Task description
Please print nothing but the lines from the one containing "Task: Turn on the Video camera" to the final line below, exactly, and no pictures.

Stored data:
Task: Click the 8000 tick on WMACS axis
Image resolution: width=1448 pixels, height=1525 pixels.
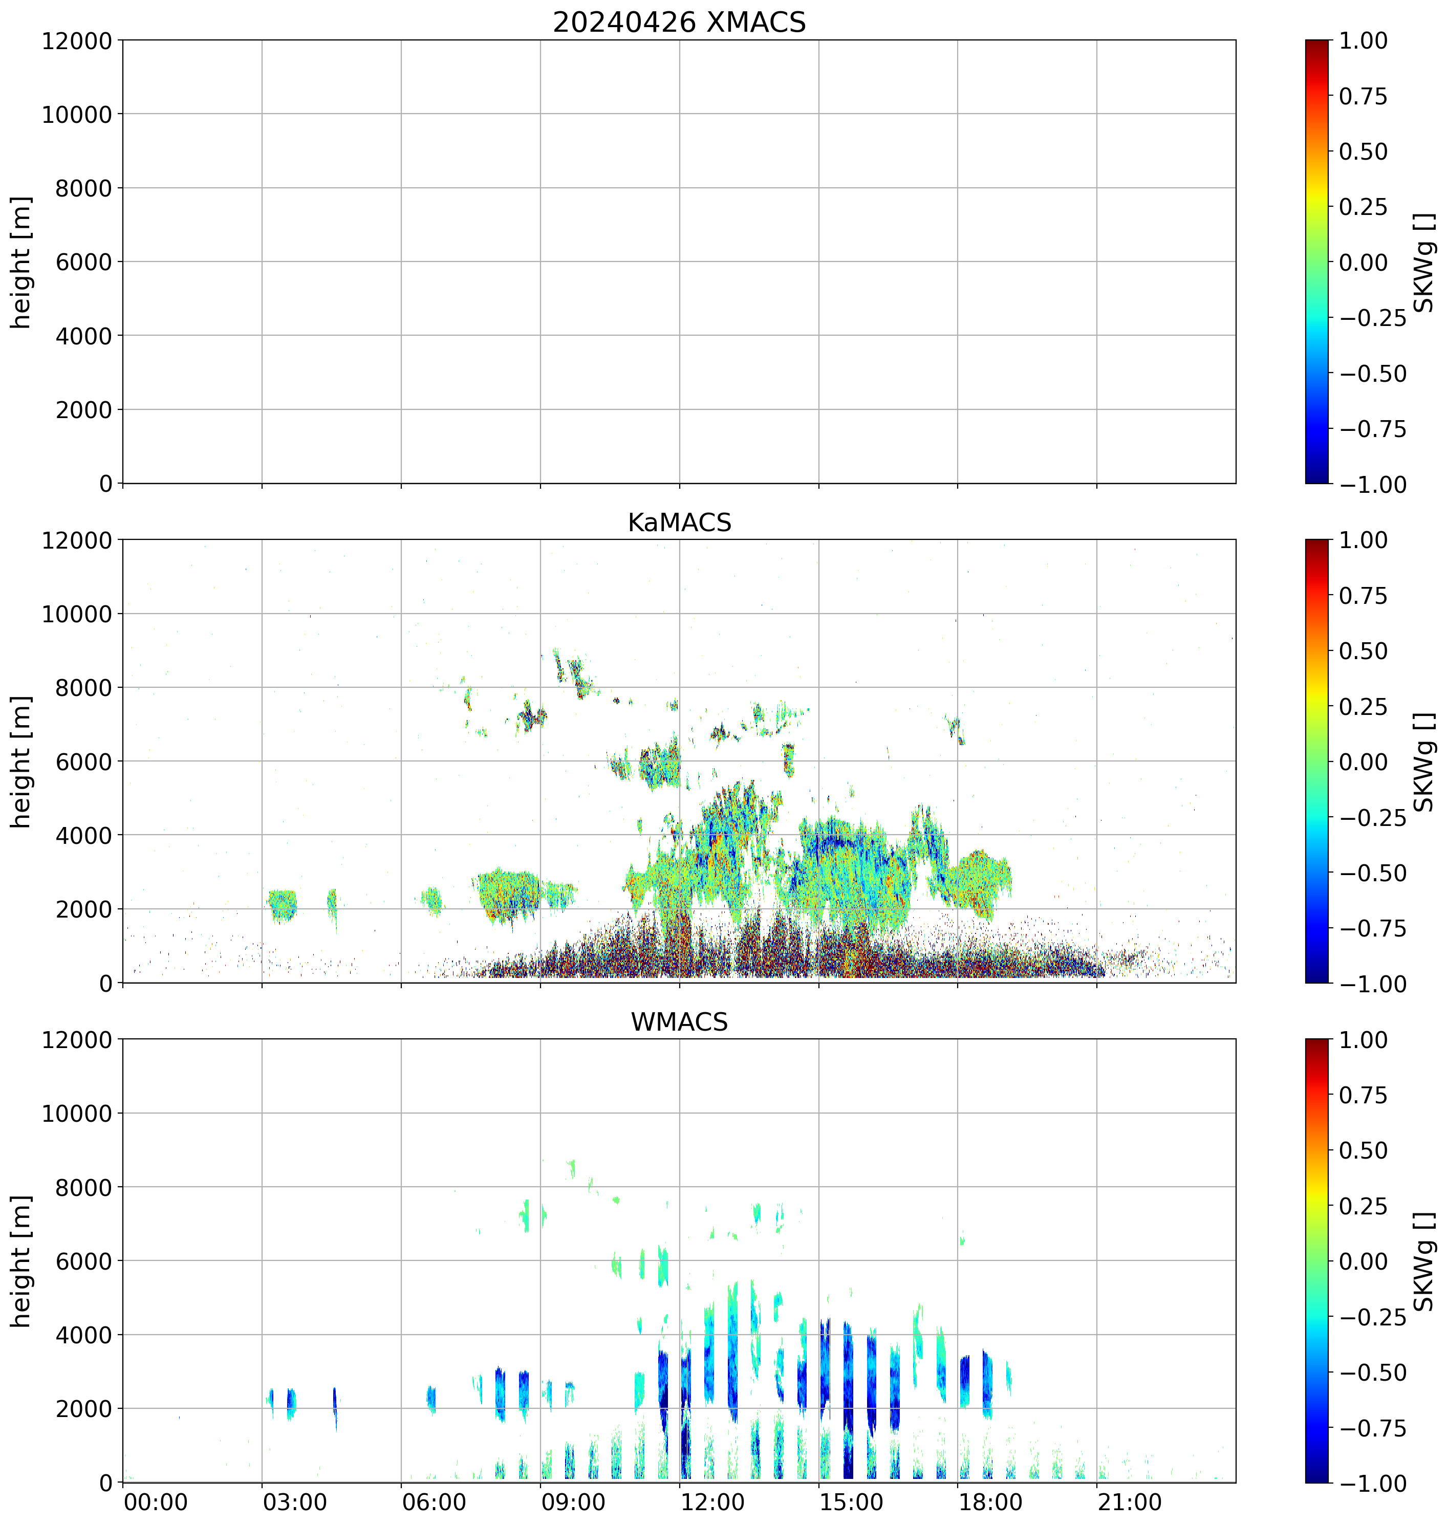Action: pyautogui.click(x=83, y=1187)
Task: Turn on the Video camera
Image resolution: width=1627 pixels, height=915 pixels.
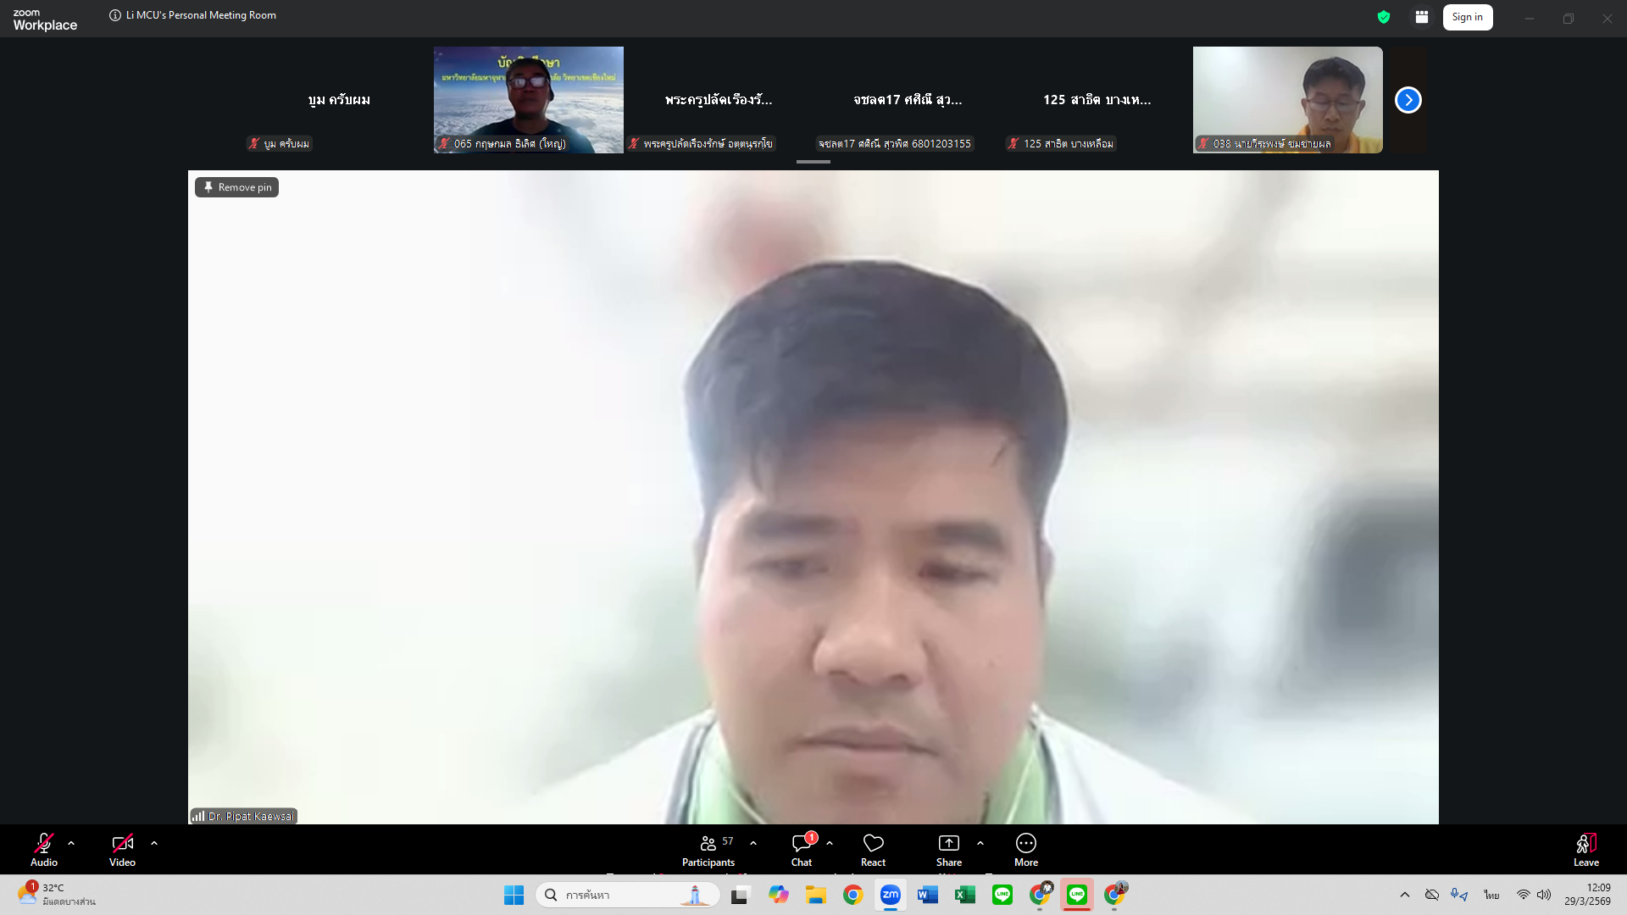Action: 122,844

Task answer
Task: Turn on the Video camera
Image resolution: width=1627 pixels, height=915 pixels.
Action: 122,844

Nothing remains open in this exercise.